Samstag, 14. Mai 2011

[Rezension] "Solarstation"

(Verlag Bastei Lübbe, D 1999, Andreas Eschbach, 316 S., DM 12.90)


Klappentext

Im Jahr 2015: Hauchdünn und kostbar sind die Sonnensegel der japanischen Solarstation NIPPON. Von ihnen aus wird die Erde mit Energie versorgt. Als die Energieübertragung versagt, denken Leonard Carr und die Mannschaft der Station zuerst an eine technische Panne. Doch dann geschieht ein Mord, und ein fremdes Raumschiff dockt widerrechtlich an. Entsetzt erkennt die Besatzung, daß sie Spielball in einem Plan ist, der die Station zu einer nie dagewesenen Bedrohung für die Erde werden läßt. Leonard hat nur eine Chance gegen die kalte Präzision, mit der seine Widersacher vorgehen: Er kennt alle Geheimnisse der Solarstation und weiß beim Kampf, die Gesetze der Schwerelosigkeit für sich zu nutzen ...

Der erste Thriller des nächsten Jahrtausends. Eine Art Stirb langsam im Weltraum von einem der begabtesten deutschen SF-Autoren der Gegenwart.

Kommentar

Es erstaunt mich bis heute, dass Andreas Eschbach die Entwicklung im arabischen bzw. islamischen Kulturraum derart realitätsnah dichtete. Natürlich gibt es keinen neuen Propheten, der einen heiligen Krieg begonnen hat, aber als der Roman im Original 1996 (beim Schneekluth-Verlag) erschien, war von Krieg gegen Terror, Dschihad und anderen Schlagwörtern höchstens in Insiderkreisen die Rede. Für die breite Öffentlichkeit war all das (noch) Fiktion. Ebenso Fiktion wie die Idee gewaltiger Solaranlagen, die den weltweiten Stromhunger decken sollten. Diese gibt es zwar heute auch noch nicht, aber mit Ideen und Konzepten zu Solarparks in der Sahara kommt man dem Ganzen schon näher.

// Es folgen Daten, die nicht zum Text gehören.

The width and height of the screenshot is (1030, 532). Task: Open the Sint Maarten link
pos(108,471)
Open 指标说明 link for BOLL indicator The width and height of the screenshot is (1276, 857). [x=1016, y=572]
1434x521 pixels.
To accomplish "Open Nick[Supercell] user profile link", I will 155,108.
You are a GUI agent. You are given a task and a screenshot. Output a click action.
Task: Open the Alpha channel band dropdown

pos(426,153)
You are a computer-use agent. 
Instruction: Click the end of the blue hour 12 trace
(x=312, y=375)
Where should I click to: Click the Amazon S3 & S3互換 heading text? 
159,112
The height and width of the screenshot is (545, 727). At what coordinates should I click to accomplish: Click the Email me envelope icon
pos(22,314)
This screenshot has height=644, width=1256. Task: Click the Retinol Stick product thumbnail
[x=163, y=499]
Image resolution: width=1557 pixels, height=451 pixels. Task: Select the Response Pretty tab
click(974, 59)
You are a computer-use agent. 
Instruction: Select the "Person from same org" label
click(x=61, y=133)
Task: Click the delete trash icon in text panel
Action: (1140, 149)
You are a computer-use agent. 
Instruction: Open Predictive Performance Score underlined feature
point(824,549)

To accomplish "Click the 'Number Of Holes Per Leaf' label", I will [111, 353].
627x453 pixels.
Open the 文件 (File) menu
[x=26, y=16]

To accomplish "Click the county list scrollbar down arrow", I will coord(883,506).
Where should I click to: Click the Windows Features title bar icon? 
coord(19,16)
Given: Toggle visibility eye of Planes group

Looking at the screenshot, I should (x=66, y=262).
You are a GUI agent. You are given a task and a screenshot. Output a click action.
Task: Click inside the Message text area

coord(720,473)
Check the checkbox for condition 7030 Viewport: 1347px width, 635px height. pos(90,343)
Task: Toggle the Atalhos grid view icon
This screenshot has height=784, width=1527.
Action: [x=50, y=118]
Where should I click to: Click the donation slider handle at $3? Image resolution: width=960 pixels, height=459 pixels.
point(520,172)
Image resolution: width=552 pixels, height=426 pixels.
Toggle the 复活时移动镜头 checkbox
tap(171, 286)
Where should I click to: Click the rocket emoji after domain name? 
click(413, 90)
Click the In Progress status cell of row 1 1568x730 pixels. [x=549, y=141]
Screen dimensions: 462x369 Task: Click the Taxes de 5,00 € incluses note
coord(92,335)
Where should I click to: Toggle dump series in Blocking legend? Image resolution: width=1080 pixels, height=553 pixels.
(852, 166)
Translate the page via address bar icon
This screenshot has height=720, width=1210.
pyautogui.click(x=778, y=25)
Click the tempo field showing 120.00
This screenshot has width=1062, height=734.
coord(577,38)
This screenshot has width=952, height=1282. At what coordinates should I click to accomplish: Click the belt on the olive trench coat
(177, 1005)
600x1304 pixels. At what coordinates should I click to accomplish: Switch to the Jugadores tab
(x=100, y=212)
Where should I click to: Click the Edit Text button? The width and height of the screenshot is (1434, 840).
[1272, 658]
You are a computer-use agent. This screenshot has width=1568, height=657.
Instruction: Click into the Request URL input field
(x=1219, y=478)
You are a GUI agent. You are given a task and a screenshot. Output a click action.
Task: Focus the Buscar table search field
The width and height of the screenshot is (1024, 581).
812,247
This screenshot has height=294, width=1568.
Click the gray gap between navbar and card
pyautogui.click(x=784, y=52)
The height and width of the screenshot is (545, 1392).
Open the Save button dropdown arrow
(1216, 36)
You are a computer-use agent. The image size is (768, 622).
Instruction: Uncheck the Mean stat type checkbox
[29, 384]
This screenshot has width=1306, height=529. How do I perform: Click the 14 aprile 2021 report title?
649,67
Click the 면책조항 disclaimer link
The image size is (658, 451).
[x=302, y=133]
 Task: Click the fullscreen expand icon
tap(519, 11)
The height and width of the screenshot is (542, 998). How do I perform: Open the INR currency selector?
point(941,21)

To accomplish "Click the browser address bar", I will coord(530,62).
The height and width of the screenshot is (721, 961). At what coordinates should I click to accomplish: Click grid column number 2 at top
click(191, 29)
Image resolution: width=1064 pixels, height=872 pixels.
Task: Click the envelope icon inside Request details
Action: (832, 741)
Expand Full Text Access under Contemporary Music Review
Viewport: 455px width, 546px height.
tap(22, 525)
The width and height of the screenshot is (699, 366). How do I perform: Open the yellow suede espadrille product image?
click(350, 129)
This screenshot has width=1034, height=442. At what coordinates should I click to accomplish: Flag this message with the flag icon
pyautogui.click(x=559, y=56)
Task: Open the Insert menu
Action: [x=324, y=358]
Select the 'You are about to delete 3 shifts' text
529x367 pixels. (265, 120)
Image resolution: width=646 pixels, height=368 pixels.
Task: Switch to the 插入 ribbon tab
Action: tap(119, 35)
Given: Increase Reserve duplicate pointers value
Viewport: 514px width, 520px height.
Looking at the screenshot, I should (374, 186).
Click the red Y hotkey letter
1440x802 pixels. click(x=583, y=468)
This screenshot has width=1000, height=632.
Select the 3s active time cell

Daher finde ich den Hintergrund des Romans sehr interessant und spannend. Gerade mit dem heutigen Kenntnisstand wirken Eschbachs Recherchen fast prophetisch genau. Sogar das Detail, dass sich die USA aus dem Raumfahrtprogramm zurückzogen, stimmt in gewisser Weise. Denn es ist nämlich so, dass der amerikanische Protagonist Leonard Carr auf der japanischen Solarstation Nippon seinen Dienst tut. Er, der Weiße, ein "gaijin", muss also mit der fremden Kultur klarkommen und sich in ihr bewegen.
Bewegung ist auch ein gutes Stichwort, denn der Roman nimmt diese in zweifacher Hinsicht auf: Einmal in der Tatsache, dass auf der Raumstation selbst Schwerelosigkeit herrscht und die Charaktere mit diesen Auswirkungen kämpfen müssen; dabei bindet Eschbach diesen Effekt wunderbar in die Handlung ein. Und dann wäre da noch die Handlung, denn nach einigem einleitenden Vorgeplänkel wird eines der Stationsmitglieder tot aufgefunden und eine unbekannte Raumsonde dockt an die Station an. Schnell stellt sich heraus, dass die Terroristen an Bord den starken Mikrowellenstrahler der Station, der die gesammelte Solarenergie an Bodenstationen auf der Erde schickt, als Waffe nutzen wollen. In bewährter James-Bond-Manier haben die Bösen also vor, die Erde als Geisel zu nehmen und die Bevölkerung zu erpressen. Leonard Carr, der auf der Station kaum mehr als ein Hausmeister war, muss sich also den Bösen stellen und sie besiegen.
Klingt nach einfacher und geradlinig actionreicher Mainstream-Unterhaltung - ist es auch größtenteils. Dass diese Art Roman eher die Ausnahme bei Eschbach darstellt, erklärt sich leicht daraus, dass die Verlage, die seinen Erstling "Die Haarteppichknüpfer" ablehnten, nach mehr Action verlangten. Und die sollten sie bekommen, so Eschbach in einem späteren Rückblick. Dabei gelingt es ihm, die Geschichte in einem guten Rahmen und halbwegs ausgewogen zu halten, dass man am Ende nicht den Eindruck eines Actionthrillers hat. Sprachlich geschickt und subtil ist der Roman nicht - aber das erwartet auch keiner. Der Klappentext hält, was er verspricht, jedoch auf dem für Eschbach typischen hohen Niveau.

Bewertung

Einer der unüblicheren Eschbachromane, aber dennoch lesenswert!